How Top-3 Prospect Would Alter Jazz Future

How Top-3 Prospect Would Alter Jazz Future

With the Utah Jazz season ending on Sunday, it’s time to look at what lies ahead this off-season in Salt Lake City. Provided the Jazz lose to the Golden State Warriors in the season finale, they’ll end up with the eighth-best odds to get the No. 1 pick in the draft.

This gives Utah a shot in the dark regarding the No. 1 selection (6%) but a realistic chance of landing in the top four (26%). So, if the Jazz were to beat the odds and get in the top four, what player would be on their radar? 

On Friday, blue chip prospect Alexandre Sarr declared for the 2024 NBA draft. The disaster that Jazz fans witnessed post-trade deadline would have been worth it if Saar had somehow found his way to Salt Lake City.

The 2024 draft isn’t loaded with high-ceiling prospects with the same name recognition as the prior year, but Saar could be the consensus No. 1 pick when all is said and done. Last summer, Sarr was projected to be a mid-first-round draft pick, but his stock has skyrocketed to No. 1 overall on many draft boards in just three months. With just over two months until draft day, some mocks have Sarr being the top pick. Jonathan Wasserman of Bleacher Report  provided insight in his mock draft just this last week.

“There is no doubt that the primary draw to Sarr revolves around his potential defensive impact as a roaming shot-blocker who can sit in a stance and guard ball-handlers and wings around the perimeter,” Wasserman wrote. “But he’s become a strong candidate to go No. 1 thanks to glimpses of 3-point range, pull-up shooting and open-floor ball-handling—unique skills for a 7’1″, switchable rim protector.”

Sarr going to the Jazz would be a dream come true for Utah. Even though his offensive game still needs developing, he’s just what the Jazz need to become a juggernaut on defense, 

Despite having an elite length in their frontcourt, the Jazz still ranked dead last in defensive rating. Also, Utah can’t use tanking as an excuse, considering they were a bottom-three team before the trade deadline.

Having a starting frontcourt of Taylor Hendricks, Lauri Markkanen, and Sarr would solve Utah’s defensive woes. Then, bringing in Walker Kessler to protect the rim when the subs are in would contribute to a rotation that could put up enough resistance to stay competitive. 
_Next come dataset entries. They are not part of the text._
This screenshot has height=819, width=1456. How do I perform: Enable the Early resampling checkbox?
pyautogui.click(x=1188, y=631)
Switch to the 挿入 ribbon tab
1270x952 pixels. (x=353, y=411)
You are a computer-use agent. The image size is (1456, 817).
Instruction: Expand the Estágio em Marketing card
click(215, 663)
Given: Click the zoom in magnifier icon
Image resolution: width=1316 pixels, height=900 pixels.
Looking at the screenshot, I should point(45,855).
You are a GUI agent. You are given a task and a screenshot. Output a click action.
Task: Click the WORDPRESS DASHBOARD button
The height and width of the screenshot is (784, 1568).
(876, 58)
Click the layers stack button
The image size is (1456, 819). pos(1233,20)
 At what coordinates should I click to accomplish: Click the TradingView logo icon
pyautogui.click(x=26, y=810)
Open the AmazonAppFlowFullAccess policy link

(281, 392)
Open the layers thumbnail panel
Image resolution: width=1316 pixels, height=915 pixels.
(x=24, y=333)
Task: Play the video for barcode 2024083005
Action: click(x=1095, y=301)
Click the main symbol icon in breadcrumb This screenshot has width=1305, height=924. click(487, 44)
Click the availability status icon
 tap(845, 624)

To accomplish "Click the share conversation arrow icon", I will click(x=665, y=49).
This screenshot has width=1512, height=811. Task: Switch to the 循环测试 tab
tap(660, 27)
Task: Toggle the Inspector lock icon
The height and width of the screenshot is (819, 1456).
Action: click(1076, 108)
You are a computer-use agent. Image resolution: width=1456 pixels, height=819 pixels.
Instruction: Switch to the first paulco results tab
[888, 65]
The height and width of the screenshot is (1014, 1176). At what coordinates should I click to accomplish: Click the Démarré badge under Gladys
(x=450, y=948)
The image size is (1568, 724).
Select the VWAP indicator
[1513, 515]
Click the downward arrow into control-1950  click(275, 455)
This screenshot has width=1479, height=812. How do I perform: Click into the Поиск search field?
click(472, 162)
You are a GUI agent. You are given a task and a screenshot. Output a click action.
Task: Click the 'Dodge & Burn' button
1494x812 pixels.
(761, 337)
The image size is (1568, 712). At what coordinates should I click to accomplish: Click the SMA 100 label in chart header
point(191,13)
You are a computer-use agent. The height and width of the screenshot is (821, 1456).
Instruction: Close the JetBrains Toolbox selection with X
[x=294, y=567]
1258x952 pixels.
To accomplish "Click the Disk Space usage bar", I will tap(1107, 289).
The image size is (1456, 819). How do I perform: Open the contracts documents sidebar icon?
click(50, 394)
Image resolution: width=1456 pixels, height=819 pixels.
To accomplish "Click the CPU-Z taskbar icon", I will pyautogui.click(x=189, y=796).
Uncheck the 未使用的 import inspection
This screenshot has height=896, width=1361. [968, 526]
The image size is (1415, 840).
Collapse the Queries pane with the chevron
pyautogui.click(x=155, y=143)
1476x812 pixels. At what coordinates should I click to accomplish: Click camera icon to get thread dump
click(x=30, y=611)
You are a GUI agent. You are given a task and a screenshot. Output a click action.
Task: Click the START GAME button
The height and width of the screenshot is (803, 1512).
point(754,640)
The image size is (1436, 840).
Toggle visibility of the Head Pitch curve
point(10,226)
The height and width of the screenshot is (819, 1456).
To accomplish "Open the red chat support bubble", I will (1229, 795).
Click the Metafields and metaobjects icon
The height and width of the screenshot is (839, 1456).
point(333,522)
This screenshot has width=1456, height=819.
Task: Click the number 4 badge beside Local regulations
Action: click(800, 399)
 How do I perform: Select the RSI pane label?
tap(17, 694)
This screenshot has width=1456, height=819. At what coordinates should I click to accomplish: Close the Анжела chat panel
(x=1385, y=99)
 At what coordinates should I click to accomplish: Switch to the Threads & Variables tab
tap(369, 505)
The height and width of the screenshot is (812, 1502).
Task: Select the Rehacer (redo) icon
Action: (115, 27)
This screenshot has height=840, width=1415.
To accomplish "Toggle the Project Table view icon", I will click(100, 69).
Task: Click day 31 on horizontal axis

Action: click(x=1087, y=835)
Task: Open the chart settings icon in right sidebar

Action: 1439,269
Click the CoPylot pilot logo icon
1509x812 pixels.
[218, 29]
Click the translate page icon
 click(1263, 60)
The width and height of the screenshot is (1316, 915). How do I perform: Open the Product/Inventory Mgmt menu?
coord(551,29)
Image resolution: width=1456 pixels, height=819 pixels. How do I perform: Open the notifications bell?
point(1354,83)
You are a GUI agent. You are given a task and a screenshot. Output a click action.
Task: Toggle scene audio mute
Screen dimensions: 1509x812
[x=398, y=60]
However, this won’t solve Utah’s defensive issues defensively in its backcourt. First-year player Keyonte George has Utah’s second-worst defensive rating on the team, and starting shooting guard Collin Sexton lacks the length and size to match up with the elite wings in the league. One has to wonder if the pair can co-exist as starters moving forward. 

This is where Utah’s stockpile of draft picks could come into play. Bringing in an All-Star caliber player via trade to insert at the two and moving Collin Sexton into the sixth-man role would make for a bright future in Utah. There may be another year of growing pains with Hendricks, George, and Sarr still developing, but at least it puts a struggling franchise on the right track. 

That said, Lady Luck would need to be smiling down on Utah when it’s time for the ping-pong balls to speak, but it’s still in the realm of possibility. Also, unlike last year’s draft, moving up into the top five is plausible. With no Victor Wembanyama-type player available, the Jazz has the means to trade up if the player they want is within reach. 

Either way, the upcoming draft speculation will be something to look forward to for Jazz fans who have had a rough go as of late. The draft lottery is scheduled for May 12, followed by the NBA Draft on June 26-27.